> _Exercise aim_
Read the records beneath this task and copy every line that contains the string "match".
[[ Information provided, beginning ]]
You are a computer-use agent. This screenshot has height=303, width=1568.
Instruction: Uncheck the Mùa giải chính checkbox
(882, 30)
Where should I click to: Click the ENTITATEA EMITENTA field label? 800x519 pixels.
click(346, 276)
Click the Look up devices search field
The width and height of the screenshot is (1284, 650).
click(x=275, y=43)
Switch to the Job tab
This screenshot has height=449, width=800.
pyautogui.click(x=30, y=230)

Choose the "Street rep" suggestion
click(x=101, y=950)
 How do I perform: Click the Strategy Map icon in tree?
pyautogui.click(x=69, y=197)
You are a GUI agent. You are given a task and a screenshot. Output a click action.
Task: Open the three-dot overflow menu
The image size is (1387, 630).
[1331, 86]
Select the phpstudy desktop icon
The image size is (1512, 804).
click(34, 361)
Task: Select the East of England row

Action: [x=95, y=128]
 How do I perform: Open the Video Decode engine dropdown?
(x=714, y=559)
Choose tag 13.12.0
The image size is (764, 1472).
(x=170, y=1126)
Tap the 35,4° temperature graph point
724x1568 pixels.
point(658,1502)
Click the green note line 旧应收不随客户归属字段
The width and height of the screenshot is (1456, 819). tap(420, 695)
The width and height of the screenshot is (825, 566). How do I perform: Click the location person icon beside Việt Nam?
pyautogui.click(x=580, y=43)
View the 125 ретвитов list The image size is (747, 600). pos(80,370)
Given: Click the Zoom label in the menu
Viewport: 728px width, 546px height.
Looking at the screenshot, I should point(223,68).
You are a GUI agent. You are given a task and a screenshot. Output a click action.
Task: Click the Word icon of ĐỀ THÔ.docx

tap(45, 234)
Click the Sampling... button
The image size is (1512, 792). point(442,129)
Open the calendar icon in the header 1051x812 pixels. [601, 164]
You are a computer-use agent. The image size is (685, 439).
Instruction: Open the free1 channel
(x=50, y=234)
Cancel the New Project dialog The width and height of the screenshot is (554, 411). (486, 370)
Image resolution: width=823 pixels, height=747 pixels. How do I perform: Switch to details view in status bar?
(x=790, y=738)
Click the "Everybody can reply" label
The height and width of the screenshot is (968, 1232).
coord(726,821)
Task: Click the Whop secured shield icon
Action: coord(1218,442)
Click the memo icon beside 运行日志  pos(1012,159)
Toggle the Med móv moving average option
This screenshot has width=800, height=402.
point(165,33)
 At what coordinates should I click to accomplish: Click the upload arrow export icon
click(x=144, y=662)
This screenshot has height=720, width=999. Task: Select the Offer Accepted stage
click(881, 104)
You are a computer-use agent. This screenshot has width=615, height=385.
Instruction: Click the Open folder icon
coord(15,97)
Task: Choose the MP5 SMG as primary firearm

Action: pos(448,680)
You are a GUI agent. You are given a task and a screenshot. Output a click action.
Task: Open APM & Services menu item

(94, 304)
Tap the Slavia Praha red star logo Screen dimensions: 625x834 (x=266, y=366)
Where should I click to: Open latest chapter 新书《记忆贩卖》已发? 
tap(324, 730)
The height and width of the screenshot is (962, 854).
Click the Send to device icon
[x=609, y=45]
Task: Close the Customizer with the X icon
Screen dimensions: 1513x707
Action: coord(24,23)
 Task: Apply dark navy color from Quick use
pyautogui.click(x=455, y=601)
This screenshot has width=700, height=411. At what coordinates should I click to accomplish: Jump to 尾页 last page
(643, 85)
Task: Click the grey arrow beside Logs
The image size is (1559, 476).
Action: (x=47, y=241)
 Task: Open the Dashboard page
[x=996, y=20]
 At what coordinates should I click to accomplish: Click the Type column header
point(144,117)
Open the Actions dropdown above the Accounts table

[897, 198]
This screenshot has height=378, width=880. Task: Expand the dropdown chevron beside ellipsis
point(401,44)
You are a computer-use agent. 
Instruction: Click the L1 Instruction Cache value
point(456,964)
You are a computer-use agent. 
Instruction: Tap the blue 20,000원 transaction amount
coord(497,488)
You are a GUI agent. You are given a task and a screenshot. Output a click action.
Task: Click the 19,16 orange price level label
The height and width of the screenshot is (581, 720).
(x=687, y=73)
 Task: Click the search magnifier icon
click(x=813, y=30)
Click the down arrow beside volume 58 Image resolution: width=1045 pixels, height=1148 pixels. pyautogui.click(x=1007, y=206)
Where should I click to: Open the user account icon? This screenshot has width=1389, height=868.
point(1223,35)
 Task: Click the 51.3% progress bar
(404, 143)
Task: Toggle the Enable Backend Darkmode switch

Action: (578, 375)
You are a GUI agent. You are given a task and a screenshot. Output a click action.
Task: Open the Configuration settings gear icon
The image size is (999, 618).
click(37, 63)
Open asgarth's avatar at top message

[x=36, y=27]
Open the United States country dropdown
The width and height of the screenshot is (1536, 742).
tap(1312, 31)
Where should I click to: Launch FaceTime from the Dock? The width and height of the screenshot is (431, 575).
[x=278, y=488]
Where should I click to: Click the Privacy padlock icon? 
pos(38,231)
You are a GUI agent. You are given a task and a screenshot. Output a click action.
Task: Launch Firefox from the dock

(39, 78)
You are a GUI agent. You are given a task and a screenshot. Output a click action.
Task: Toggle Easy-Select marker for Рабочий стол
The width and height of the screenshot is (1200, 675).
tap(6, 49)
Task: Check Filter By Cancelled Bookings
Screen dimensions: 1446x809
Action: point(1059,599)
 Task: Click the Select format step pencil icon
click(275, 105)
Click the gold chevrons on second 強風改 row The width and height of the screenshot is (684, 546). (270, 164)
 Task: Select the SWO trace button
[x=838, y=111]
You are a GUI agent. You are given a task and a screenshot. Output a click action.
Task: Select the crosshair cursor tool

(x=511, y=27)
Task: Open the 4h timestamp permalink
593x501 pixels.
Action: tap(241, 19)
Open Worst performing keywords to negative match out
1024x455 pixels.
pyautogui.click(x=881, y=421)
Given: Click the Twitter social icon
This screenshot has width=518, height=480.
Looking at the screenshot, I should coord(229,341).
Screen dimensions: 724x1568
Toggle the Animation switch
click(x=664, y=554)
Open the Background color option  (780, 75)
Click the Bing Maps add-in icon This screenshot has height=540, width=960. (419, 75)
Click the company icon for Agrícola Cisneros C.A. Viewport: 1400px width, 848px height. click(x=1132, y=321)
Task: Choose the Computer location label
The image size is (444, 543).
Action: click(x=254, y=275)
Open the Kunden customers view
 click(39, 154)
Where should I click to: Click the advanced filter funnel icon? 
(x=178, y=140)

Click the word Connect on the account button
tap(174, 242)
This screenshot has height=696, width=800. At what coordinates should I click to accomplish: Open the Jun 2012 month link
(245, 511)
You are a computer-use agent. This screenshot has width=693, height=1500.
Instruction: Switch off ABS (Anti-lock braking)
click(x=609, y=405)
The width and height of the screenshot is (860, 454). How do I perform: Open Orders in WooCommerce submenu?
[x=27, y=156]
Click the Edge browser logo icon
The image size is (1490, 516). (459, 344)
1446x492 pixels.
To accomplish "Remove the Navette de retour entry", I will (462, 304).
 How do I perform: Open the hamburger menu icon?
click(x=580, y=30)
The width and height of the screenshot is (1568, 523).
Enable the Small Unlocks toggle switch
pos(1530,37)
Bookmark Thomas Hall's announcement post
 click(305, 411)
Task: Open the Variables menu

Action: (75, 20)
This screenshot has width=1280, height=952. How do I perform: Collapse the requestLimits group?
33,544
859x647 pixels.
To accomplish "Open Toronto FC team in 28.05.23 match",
[[ Information provided, end ]]
> _Reply to the exercise_
Open Worst performing keywords to negative match out
To accomplish "Open Toronto FC team in 28.05.23 match",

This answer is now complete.